Quant aux rapports de la Commune avec les organisations religieuses et notamment avec l’Eglise dominante, l’ultramontaine, ils se sont dès la première heure ressentis du concours que les évêques et tout le clergé avaient donné avec le plus immoral empressement au gouvernement issu du Deux-Décembre. M. Darboy a payé pour M. Sibour et tous ces prêtres indignes qui ont salué un président de république parjure et meurtrier. Mais ce point de vue particulier mis à part, il reste qu’à cette date la démocratie tenait l’idée religieuse s’exprimant par le personnel et le culte comme incompatible avec le développement politique d’une démocratie et surtout l’éducation publique des générations nouvelles. Malgré l’habile évolution du successeur de Pie IX il paraît bien que cette conviction fondamentale subsiste dans le pays républicain. Les manifestations confuses et contradictoires qui viennent de se produire à l’occasion de l’élection du successeur de M. d’Hulst confirment plutôt qu’elles n’infirment cette impression.

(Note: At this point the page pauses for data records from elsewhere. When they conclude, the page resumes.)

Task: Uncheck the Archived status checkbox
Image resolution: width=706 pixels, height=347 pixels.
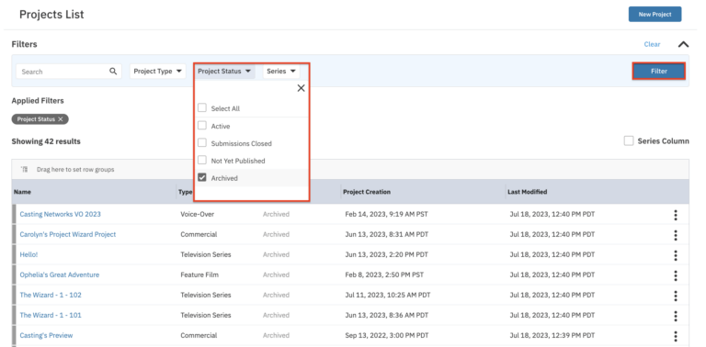Action: [x=202, y=177]
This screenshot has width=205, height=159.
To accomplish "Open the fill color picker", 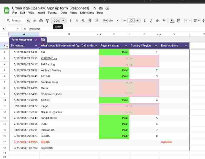I will (172, 21).
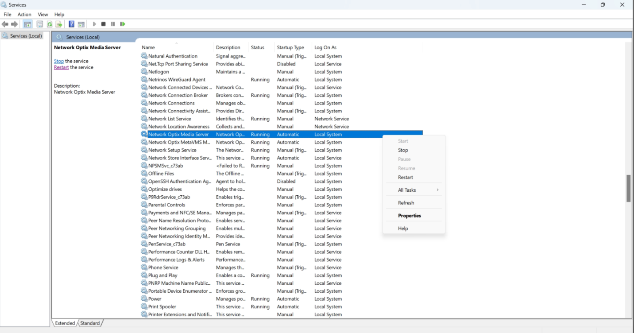Click the Restart the service link
The image size is (634, 333).
click(61, 67)
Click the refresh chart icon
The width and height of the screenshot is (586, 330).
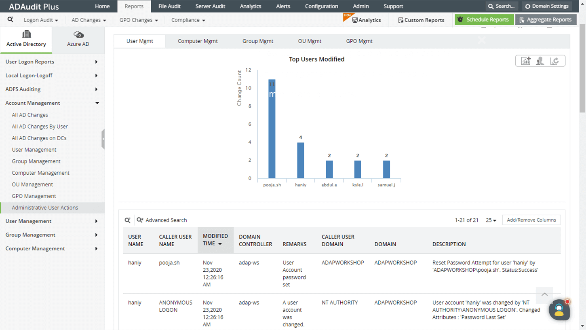(554, 61)
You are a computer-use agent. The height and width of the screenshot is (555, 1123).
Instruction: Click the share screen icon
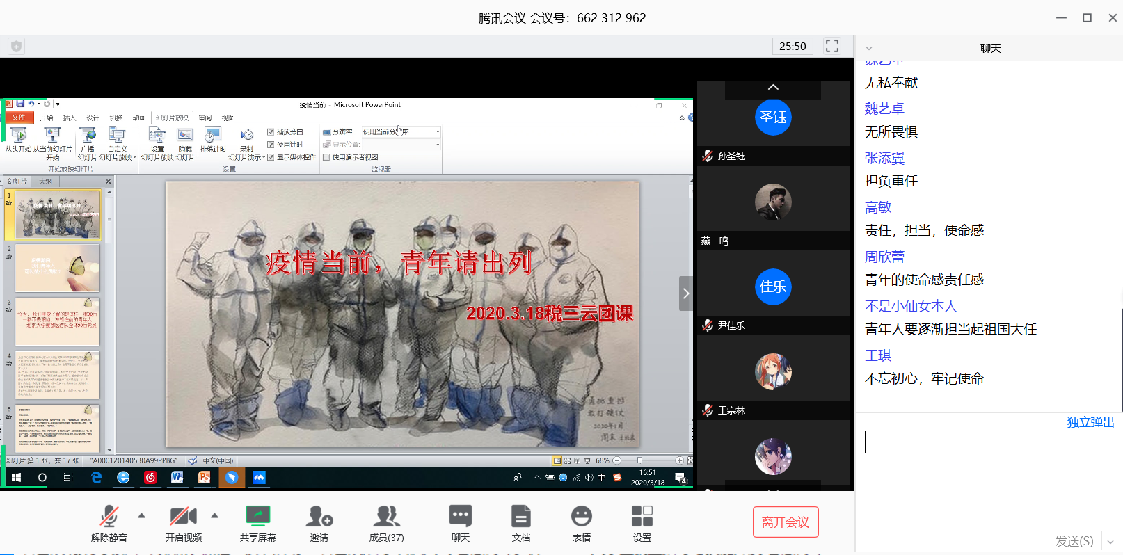click(257, 517)
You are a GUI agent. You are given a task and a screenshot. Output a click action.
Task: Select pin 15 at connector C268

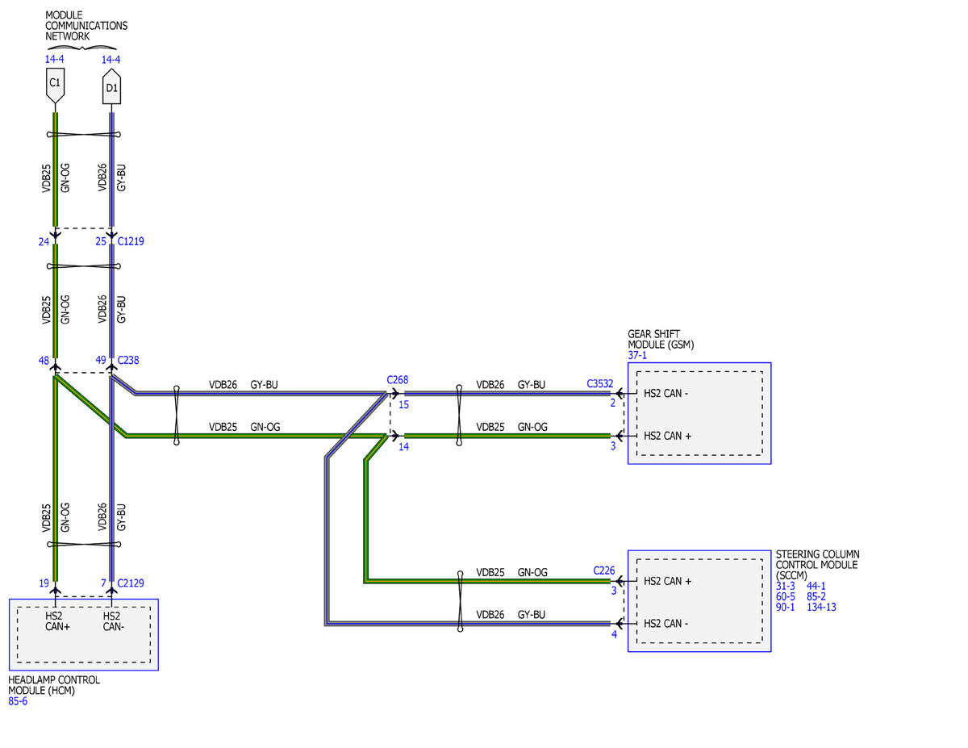[404, 404]
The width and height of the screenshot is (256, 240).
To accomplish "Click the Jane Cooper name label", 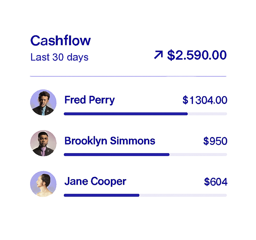I will (x=95, y=181).
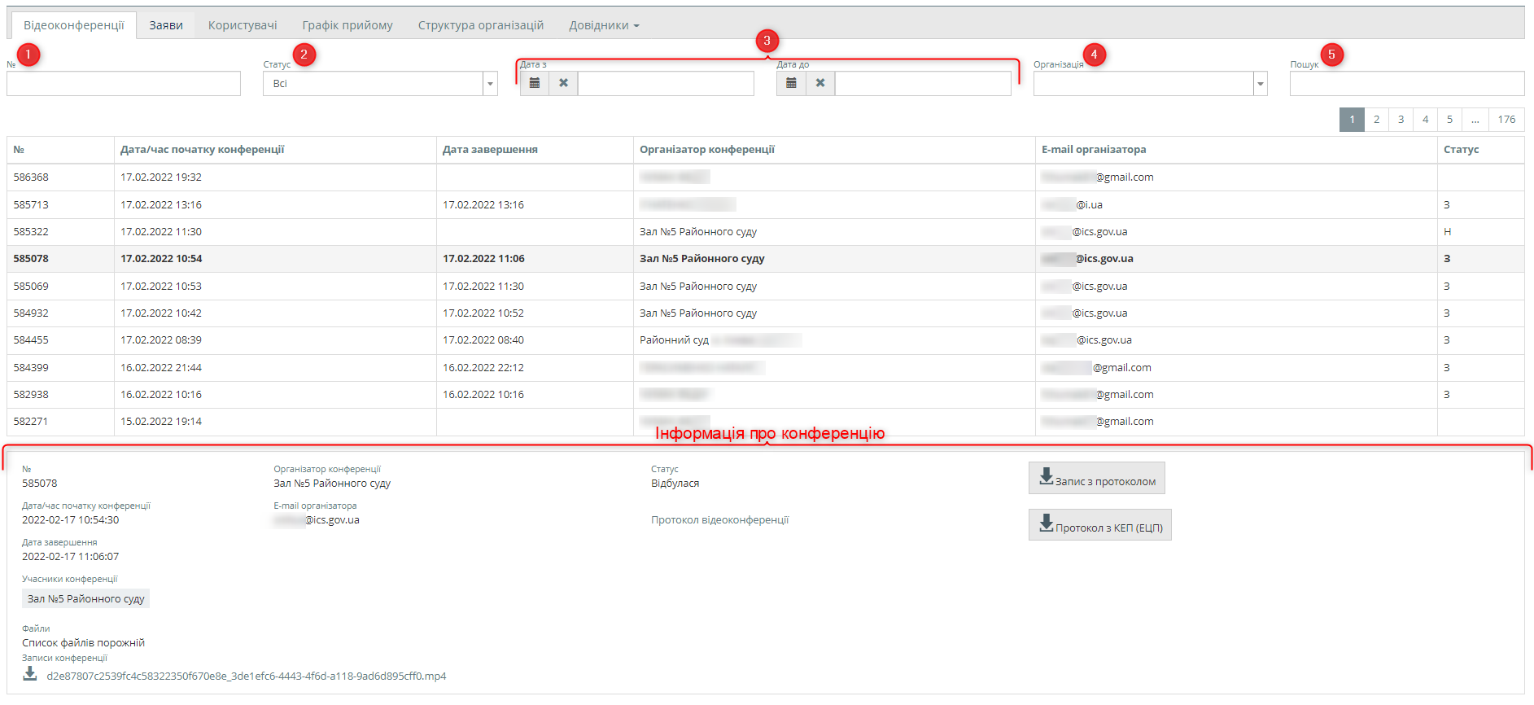The height and width of the screenshot is (705, 1534).
Task: Click 'Протокол з КЕП (ЕЦП)' download button
Action: pyautogui.click(x=1099, y=525)
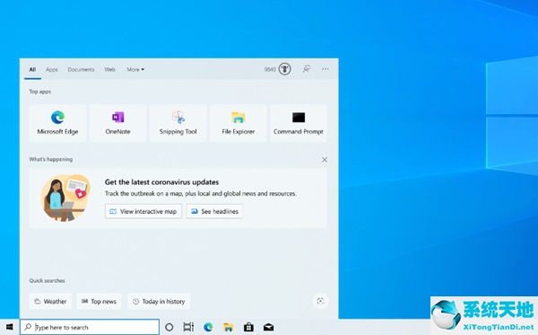Switch to the Apps tab
This screenshot has width=538, height=335.
tap(52, 69)
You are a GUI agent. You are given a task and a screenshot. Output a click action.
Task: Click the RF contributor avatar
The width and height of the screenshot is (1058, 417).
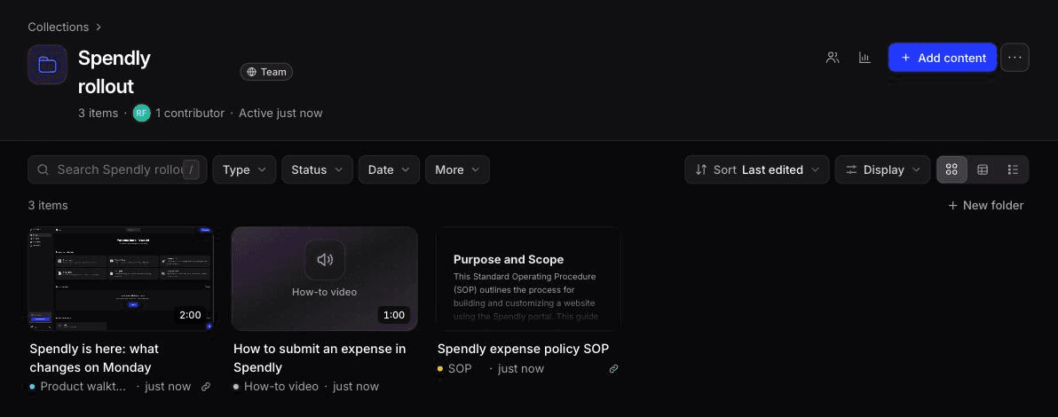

Venons enfin à l’idée sociale du mouvement. Les écoles à cette date étaient moins accusées, moins conscientes qu’aujourd’hui. Mais la tendance et la volonté populaires sont très nettement en relief. La révolution du 18 mars a été ouvrière dans ses instruments ; c’étaient les travailleurs qui la criaient et l’appuyaient ; leur vote et leur fusil étaient à elle. Les deux mois de Commune ont été des journées ouvrières. Le but social est visible, moins le détail des moyens impossible à discuter au milieu du tumulte et de la fumée de poudre. Partout les démocraties ouvrières ont donné cette signification au mouvement ; dans les grandes villes industrielles d’Allemagne et des États-Unis du Nord-Amérique comme dans les centres manufacturiers de l’Angleterre et de la Haute-Italie l’impression subsiste. Les gouvernements qui méconnaîtraient ce sentiment public et général feraient plus que fausse route ; les nations et les gouvernements pour qui le souci des besoins de la démocratie ouvrière n’est pas d’ailleurs une préoccupation allant jusqu’à l’obsession ne peuvent vivre. Les prolétariats sont la base, les assises de tout grand peuple : il faut qu’ils soient sains et forts. Il n’aura pas tenu à la Commune que cette préoccupation ne soit la première entre toutes à la fin de ce siècle.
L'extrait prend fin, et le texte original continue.